TASK OBJECTIVE: Below are the records; copy exactly the lines from the first through the one containing "Name (19, 1662)", both included, and leave out the pictures.

(EXTRACTED RECORDS)

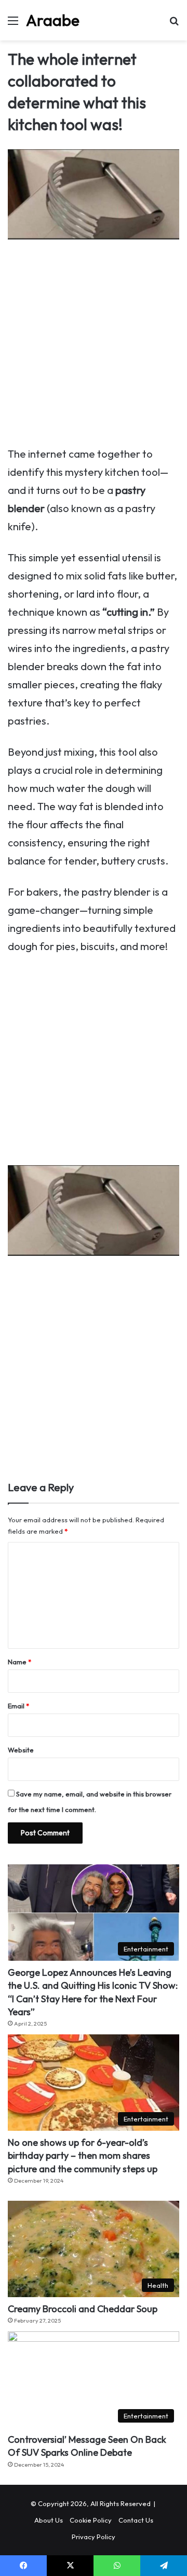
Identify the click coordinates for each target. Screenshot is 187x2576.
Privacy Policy (93, 2536)
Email (18, 1706)
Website (21, 1750)
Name (19, 1662)
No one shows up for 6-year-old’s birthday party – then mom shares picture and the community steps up (82, 2155)
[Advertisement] (93, 347)
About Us (48, 2520)
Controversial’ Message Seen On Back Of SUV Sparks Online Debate (87, 2445)
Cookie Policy (91, 2520)
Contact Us (135, 2520)
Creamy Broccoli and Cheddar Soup (82, 2309)
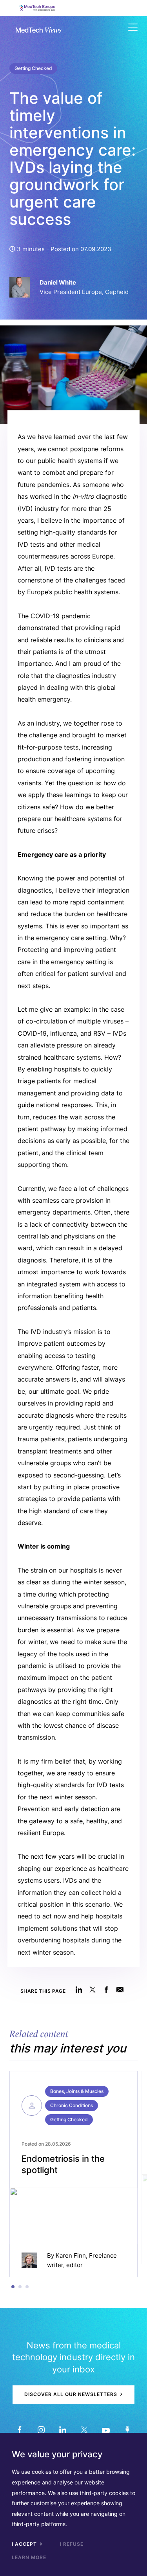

(End EXTRACTED RECORDS)

RESULT FOR THIS EXERCISE:
Identify the click coordinates for each target. Screenshot is 187x2576.
Privacy Policy (93, 2536)
Email (18, 1706)
Website (21, 1750)
Name (19, 1662)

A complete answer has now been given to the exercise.